Task details:
Only the lines below between the ones containing "Help (433, 179)" and "Advanced Search (322, 179)", inclusive, are to be reproduced, each exactly as it stands.

Records provided:
⟨

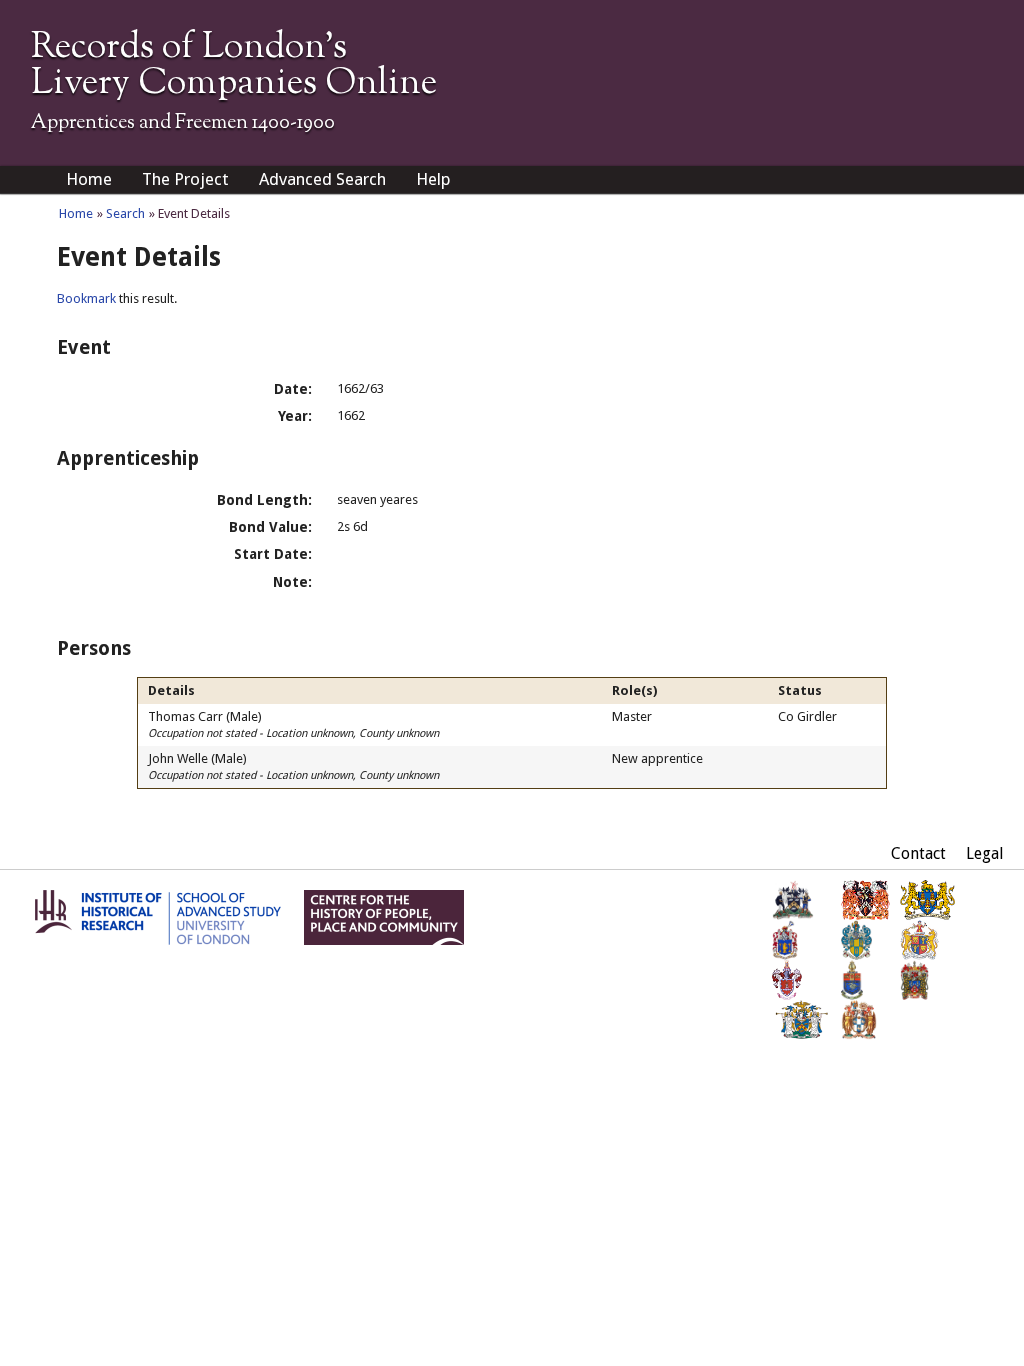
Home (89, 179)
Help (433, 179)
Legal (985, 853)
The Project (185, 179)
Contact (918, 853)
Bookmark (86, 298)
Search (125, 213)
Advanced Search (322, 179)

⟩
⟨

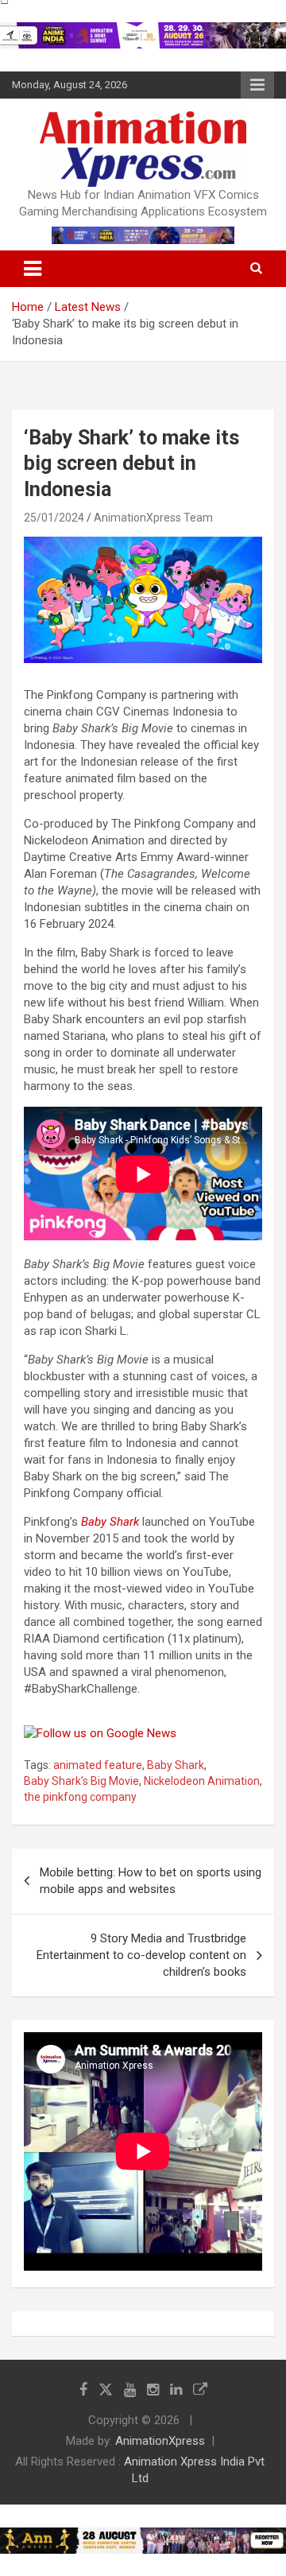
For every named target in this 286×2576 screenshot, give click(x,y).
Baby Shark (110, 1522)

⟩

Solution:
Help (433, 179)
Legal (985, 853)
The Project (185, 179)
Contact (918, 853)
Bookmark (86, 298)
Search (125, 213)
Advanced Search (322, 179)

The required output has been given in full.